[Stored records]
┌──
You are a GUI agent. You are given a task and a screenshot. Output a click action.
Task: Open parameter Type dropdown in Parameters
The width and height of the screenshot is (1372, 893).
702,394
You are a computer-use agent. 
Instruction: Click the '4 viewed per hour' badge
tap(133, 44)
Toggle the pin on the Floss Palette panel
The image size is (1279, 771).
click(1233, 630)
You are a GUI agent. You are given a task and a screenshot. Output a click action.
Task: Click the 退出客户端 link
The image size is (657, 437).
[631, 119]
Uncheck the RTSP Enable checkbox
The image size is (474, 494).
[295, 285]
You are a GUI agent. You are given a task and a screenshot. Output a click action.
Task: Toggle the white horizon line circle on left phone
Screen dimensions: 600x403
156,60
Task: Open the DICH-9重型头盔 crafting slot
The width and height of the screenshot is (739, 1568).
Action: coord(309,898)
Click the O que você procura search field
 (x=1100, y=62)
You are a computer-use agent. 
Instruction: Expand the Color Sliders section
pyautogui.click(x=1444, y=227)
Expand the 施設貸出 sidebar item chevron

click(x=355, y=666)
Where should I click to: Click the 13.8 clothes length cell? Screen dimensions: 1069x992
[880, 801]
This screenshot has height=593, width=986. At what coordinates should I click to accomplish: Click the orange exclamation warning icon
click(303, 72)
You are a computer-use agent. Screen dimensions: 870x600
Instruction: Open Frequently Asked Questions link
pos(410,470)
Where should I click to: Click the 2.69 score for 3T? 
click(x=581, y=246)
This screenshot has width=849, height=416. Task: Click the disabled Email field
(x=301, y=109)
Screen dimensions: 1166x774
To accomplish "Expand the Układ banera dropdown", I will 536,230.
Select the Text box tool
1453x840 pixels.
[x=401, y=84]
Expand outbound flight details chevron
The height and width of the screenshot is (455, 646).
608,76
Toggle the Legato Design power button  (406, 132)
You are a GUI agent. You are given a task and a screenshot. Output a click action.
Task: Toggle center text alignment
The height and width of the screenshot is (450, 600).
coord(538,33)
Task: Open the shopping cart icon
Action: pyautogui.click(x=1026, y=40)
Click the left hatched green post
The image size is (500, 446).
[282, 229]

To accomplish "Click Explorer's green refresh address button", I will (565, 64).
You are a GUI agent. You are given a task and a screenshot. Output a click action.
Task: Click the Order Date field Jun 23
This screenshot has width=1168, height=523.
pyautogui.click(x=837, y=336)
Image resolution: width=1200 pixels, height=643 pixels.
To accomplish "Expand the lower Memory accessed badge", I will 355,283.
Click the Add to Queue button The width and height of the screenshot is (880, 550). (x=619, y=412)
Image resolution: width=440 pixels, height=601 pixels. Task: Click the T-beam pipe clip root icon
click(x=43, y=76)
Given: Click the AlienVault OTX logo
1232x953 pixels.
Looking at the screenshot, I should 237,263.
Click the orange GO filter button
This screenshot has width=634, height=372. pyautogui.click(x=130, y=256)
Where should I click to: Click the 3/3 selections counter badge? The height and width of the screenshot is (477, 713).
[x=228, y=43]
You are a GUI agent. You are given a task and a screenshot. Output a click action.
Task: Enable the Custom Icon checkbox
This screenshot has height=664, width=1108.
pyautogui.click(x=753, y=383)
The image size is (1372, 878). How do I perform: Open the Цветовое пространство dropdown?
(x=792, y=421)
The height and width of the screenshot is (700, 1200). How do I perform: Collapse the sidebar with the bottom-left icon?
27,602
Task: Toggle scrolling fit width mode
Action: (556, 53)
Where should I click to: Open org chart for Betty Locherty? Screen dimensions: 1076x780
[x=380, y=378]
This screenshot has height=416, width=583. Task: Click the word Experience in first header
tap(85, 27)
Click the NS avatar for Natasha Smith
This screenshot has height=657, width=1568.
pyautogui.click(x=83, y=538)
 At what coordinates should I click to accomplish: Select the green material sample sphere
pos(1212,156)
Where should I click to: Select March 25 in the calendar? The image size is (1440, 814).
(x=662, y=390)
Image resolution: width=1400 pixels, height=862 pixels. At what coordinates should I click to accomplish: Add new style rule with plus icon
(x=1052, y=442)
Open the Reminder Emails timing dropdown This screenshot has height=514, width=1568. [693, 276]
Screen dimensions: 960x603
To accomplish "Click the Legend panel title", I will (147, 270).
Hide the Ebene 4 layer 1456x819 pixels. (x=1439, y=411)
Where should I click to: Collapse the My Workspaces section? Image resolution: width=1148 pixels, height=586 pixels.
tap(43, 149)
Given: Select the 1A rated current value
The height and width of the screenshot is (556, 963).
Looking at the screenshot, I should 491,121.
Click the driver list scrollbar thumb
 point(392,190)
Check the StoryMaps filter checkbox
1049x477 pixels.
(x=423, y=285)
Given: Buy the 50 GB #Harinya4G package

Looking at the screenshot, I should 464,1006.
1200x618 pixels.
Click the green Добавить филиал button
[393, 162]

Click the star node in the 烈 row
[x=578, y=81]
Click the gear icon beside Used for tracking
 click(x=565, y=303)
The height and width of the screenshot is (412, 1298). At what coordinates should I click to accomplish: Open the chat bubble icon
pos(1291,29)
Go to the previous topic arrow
└──
Retype word for word the line above with "Given: Buy the 50 GB #Harinya4G package" and all lines after it, nothing else.

Given: Buy the 50 GB #Harinya4G package

Looking at the screenshot, I should 464,1006.
1200x618 pixels.
Click the green Добавить филиал button
[393, 162]

Click the star node in the 烈 row
[x=578, y=81]
Click the gear icon beside Used for tracking
 click(x=565, y=303)
The height and width of the screenshot is (412, 1298). At what coordinates should I click to accomplish: Open the chat bubble icon
pos(1291,29)
Go to the previous topic arrow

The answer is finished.